That much I know. That isn't the issue.
The key is listed as not being issued by a trusted authority. So anyone could have created a key; the point of the trusted certificate roots is that you don't have to verify every key you use, someone who has (in theory) pockets and could be sued for issuing invalid certificates has issued them.
I expected someone that knows the web site to come back and say, "Yes, I know that that is the correct finger print". I expected something like "I don't know why it says untrusted authority; we got the key from Equifax, and there's no error on my system". I don't know if the key is valid, and (A: My system's list of roots is bad, or B: it's from a new division of Equifax that hasn't gotten into the list of trusted roots yet), the key is valid but issued by someone that the web admins thought was equifax but wasn't, there is some massive MITM attack going on, or what.
Now, in reality, bad certificates have been issued in large numbers.

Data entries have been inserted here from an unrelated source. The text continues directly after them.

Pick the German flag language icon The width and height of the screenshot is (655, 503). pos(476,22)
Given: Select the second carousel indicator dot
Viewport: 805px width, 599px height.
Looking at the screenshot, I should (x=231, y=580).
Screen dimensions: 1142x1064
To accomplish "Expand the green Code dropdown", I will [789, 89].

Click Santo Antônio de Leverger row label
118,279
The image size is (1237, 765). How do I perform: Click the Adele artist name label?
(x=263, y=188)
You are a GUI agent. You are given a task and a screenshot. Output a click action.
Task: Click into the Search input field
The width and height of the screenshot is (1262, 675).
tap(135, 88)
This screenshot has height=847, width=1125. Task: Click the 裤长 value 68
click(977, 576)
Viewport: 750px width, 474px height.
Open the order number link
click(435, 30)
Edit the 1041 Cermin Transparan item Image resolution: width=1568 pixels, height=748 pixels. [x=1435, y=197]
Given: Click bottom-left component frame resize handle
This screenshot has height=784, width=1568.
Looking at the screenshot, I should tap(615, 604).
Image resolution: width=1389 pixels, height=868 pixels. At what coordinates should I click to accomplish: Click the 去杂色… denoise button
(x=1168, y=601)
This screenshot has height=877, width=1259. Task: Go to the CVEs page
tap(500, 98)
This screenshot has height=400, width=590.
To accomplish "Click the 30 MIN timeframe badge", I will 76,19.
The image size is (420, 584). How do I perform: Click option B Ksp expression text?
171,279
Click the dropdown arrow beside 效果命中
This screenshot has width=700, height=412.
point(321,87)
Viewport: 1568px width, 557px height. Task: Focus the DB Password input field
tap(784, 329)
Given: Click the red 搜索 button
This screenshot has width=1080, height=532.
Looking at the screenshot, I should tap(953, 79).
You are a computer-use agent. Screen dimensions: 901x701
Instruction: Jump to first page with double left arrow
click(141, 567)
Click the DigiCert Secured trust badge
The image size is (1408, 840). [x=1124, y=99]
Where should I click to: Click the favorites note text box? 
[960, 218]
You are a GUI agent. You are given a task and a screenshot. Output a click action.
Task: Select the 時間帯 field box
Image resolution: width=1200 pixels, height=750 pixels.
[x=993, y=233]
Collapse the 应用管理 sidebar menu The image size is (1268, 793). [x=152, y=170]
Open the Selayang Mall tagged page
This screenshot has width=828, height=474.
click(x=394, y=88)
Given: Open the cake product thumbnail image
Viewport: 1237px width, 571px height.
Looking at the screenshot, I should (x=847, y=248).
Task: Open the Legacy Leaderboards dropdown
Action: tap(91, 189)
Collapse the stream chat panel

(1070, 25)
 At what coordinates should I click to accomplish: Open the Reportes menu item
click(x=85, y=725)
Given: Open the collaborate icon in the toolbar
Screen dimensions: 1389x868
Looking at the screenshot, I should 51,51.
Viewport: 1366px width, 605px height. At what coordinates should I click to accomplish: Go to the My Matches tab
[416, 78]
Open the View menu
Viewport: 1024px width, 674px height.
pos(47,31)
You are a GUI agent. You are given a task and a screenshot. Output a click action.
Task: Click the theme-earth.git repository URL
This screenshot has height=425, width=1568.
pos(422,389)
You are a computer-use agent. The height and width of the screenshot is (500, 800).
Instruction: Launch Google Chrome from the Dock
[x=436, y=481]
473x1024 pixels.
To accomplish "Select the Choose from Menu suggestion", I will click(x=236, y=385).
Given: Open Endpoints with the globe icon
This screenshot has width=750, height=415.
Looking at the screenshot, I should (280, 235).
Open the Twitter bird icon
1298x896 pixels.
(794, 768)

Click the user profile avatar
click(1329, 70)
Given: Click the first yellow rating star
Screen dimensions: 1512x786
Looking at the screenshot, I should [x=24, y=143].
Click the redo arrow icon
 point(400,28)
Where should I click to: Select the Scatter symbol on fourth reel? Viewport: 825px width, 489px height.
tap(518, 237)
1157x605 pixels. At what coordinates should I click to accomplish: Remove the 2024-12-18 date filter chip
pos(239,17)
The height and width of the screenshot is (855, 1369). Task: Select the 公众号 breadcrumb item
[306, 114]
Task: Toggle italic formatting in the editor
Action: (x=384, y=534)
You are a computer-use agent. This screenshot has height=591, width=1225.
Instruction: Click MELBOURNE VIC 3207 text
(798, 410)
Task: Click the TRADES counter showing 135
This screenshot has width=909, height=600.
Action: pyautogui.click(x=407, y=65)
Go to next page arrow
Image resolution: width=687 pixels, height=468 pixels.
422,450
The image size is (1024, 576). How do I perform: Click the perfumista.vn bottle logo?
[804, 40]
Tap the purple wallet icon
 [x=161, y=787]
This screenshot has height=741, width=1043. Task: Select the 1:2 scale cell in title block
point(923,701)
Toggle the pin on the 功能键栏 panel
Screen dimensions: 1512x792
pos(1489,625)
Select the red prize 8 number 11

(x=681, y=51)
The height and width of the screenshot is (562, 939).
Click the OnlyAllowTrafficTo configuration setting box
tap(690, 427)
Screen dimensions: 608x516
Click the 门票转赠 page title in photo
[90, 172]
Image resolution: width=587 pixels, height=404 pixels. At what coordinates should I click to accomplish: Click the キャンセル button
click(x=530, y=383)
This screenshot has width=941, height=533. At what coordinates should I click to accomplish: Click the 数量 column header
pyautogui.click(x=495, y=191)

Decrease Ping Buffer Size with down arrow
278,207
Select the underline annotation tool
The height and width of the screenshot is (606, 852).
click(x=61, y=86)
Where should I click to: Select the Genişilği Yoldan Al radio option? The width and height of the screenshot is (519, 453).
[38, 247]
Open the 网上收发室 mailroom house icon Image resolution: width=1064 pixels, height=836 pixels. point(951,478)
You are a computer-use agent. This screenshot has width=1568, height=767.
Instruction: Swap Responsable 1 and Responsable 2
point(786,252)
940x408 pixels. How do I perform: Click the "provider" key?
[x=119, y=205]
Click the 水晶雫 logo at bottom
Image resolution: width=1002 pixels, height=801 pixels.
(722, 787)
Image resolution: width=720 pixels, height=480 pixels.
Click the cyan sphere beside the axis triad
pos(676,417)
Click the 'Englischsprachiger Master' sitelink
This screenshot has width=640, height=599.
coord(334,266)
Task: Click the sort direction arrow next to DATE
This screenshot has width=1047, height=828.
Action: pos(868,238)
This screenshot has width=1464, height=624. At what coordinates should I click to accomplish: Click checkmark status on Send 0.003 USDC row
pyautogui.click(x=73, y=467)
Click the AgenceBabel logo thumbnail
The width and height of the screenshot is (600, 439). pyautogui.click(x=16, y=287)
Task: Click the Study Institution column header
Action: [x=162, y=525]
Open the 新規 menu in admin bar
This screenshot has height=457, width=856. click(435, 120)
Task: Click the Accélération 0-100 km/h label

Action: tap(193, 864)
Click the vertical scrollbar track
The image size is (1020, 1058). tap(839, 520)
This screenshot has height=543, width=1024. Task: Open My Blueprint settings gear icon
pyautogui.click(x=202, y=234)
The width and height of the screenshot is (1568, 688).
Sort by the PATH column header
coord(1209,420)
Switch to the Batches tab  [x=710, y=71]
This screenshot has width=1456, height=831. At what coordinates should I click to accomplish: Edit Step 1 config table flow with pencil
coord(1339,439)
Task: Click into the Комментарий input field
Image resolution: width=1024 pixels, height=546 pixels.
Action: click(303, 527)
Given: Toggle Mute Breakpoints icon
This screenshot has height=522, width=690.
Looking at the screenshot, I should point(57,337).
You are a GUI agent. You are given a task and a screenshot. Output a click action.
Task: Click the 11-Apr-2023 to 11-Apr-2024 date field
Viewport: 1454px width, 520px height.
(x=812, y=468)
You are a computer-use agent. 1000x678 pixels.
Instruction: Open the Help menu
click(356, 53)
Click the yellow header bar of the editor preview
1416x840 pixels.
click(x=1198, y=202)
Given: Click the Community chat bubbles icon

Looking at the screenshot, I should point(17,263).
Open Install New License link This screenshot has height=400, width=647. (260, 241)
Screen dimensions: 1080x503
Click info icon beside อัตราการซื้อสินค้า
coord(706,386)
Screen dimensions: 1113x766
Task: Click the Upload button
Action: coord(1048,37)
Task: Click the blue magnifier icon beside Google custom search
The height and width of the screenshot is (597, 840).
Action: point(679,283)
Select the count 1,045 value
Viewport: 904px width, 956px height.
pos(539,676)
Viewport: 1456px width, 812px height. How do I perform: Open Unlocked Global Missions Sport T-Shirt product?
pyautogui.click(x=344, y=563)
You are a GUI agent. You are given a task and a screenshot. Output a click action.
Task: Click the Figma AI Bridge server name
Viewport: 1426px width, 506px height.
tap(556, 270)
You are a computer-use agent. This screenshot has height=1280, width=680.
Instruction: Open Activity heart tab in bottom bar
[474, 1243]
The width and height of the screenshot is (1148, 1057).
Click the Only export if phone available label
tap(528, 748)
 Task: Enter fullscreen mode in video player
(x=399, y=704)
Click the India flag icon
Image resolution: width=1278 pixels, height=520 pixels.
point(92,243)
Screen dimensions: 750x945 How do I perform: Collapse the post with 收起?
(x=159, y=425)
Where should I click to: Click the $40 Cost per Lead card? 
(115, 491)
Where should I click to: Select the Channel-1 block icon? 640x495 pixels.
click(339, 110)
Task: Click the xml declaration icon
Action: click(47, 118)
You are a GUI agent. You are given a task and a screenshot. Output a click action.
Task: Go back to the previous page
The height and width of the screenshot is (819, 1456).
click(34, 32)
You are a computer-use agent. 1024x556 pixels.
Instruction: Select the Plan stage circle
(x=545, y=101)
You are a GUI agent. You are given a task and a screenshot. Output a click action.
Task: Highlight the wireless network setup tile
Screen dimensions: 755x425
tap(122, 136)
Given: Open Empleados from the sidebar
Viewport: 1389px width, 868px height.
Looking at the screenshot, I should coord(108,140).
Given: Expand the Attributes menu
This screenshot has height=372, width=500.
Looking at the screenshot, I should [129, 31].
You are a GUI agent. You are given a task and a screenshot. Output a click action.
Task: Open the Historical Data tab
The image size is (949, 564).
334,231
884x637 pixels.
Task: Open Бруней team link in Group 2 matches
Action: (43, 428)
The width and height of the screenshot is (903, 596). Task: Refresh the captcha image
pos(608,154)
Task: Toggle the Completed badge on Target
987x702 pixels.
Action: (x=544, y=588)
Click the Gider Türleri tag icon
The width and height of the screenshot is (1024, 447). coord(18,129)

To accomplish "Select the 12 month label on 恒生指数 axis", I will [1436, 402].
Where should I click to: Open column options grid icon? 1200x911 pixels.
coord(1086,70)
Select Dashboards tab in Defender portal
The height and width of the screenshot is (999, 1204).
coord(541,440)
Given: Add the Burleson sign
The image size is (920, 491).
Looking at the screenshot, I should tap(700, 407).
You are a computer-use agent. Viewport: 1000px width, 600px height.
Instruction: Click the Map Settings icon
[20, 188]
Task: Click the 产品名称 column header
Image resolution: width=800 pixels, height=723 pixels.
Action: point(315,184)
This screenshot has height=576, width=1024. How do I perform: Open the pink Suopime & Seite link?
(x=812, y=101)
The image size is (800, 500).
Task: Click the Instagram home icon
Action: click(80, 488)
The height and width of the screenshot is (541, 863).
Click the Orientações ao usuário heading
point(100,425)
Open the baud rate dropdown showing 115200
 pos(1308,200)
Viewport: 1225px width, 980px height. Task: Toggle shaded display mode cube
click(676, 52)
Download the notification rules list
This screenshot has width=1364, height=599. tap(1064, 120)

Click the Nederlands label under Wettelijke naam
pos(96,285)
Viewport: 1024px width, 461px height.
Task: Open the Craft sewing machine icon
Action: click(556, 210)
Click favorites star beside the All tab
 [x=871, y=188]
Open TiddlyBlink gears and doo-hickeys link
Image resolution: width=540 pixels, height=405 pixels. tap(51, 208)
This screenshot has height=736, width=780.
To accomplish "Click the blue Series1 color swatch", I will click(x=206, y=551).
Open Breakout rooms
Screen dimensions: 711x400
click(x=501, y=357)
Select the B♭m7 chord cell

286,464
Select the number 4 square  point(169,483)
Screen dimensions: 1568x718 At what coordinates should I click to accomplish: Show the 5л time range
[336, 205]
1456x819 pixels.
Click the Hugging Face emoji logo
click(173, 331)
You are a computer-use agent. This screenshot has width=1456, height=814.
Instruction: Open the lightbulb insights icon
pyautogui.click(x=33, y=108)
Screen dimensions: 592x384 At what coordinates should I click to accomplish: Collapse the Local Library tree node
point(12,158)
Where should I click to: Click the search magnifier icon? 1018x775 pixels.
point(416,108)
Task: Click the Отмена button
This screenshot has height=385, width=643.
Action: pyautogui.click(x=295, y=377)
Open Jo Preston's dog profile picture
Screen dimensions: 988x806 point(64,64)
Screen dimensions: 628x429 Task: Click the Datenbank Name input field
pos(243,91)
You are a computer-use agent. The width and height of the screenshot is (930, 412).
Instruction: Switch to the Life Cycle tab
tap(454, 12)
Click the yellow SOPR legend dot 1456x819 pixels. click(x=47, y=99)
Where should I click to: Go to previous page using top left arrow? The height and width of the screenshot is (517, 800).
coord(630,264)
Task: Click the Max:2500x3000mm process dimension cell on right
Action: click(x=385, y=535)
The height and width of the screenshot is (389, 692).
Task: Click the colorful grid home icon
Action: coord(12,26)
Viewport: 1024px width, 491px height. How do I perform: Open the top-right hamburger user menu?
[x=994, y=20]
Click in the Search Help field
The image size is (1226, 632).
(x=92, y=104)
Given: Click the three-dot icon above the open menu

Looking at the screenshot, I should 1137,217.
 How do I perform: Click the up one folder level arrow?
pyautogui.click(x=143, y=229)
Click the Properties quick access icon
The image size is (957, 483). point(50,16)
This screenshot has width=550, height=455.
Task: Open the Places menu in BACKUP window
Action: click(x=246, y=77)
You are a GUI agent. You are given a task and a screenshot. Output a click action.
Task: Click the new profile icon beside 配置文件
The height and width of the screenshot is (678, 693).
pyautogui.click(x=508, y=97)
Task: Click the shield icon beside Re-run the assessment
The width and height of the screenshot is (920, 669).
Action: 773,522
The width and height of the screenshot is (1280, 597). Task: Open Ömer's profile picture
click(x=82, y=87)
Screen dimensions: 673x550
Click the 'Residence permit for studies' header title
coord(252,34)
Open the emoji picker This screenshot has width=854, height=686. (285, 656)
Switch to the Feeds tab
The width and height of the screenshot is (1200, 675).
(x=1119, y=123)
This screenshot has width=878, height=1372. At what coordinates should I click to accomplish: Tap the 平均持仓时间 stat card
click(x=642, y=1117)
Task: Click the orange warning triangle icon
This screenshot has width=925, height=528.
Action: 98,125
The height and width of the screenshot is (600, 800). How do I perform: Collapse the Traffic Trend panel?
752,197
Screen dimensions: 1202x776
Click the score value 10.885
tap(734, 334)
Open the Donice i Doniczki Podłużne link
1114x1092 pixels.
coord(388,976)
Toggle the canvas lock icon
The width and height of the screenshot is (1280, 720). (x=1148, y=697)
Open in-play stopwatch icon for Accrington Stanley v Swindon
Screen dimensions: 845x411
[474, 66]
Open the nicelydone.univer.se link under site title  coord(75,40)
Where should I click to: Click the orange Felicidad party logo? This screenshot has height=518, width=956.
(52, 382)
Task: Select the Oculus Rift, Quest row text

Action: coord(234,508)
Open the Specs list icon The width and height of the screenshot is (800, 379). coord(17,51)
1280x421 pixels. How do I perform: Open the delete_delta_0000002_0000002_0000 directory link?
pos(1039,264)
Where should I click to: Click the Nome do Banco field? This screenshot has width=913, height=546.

No one is sueable for "Well, I thought this was a valid royalty certificate for Nigeria". You can't trust an SSL certificate to guarantee that the entity at the other end is who you think. And given the flaws in SSL that came to light recently (as well as last year's DNS flaws), you can't even be sure about no man-in-the-middle or eavesdroppers without a brand new certificate dated later; that still requires that you know that no one has duplicated the certificate authority's md5-hash and has a bogus CA key. (All of those are real, known flaws, starting with Dan's DNS flaw.)